Cannabis and Bipolar Disorder
Cannabis use is higher among the bipolar demographic than it is among the general populace, and it’s higher than those with other mental illnesses. Cannabis is the most commonly used substance by bipolar people. This is interesting to note, although it’s not an altogether positive relationship. Many patients struggle with cannabis use, as it can increase paranoia, take away motivation, and trigger psychosis. All of these should be avoided by bipolar patients. However, it doesn’t need to be a game of chance.

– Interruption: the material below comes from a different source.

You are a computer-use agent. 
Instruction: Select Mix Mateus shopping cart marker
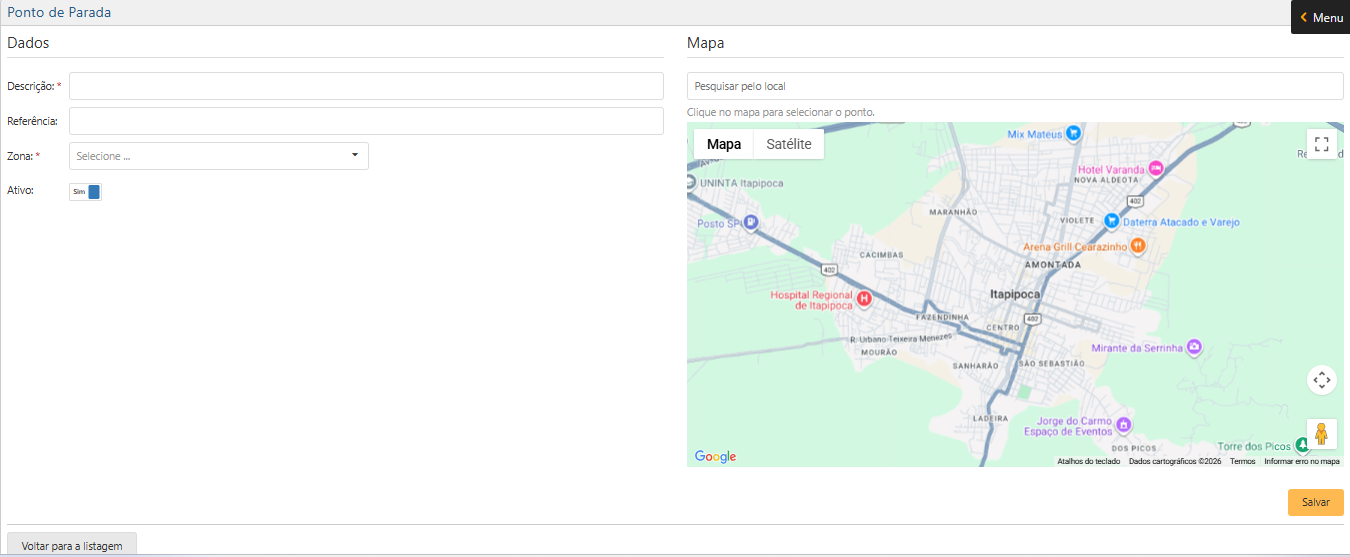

Studies have revealed that it is the AKT1 genotype which predicts psychotomimetic effects in cannabis users, whether or not their relatives struggle with mental disorders. Psychotomimetic effects are effects caused by medicine which mimic psychosis. The AKT1 genotype can be tested for in a patient’s DNA and reveals whether or not they have a predisposition to conditions such as schizophrenia, which will be triggered by cannabis use. Earlier studies have shown that patients with schizophrenic siblings are fifteen times more likely to experience psychotomimetic effects while ingesting cannabis, but the AKT1 genotype is predicative of psychotic symptomology for those with and without schizophrenia in their family history. This means that there is a causality which can be traced between cannabis use and the onset of psychic disturbances, and that even though it is a minority of patients that experience something like the onset of schizophrenia from exposure to cannabis, that minority isn’t random. The way that cannabis effects the individual is physiological, down to the DNA.
Path to Healing
Some studies have claimed that bipolar patients only lean into cannabis use during their manic episodes, claiming that these individuals don’t use cannabis to medicate during depressive episodes, but to exacerbate their manic symptomologies. The people behind these studies don’t understand cannabis use, especially that it can create an elevated mood while limiting energy. It is not a depressant, nor a stimulant, but something in between.
Cannabis works as an emotional magnifier. Whatever the patient is feeling will become heightened, which is why it’s unadvisable to smoke cannabis if you feel truly awful. In all likelihood cannabis cannot save you from your demons if you can’t deal with them yourself, so for those bipolar patients who smoke cannabis without being able to cope with their lives, there is a great risk they take when they smoke.
However, if you have balance within yourself there is a different experience. Inner calm, satisfaction with life, and self-love all mix well with cannabis use, and can flower into a true foundation for those that live with bipolar to continue to cope with their lives. The truth is that it comes down to the experience of the individual.
If you struggle with Bipolar Disorder – what are some of the cannabis strains that have provided the best relief in your life?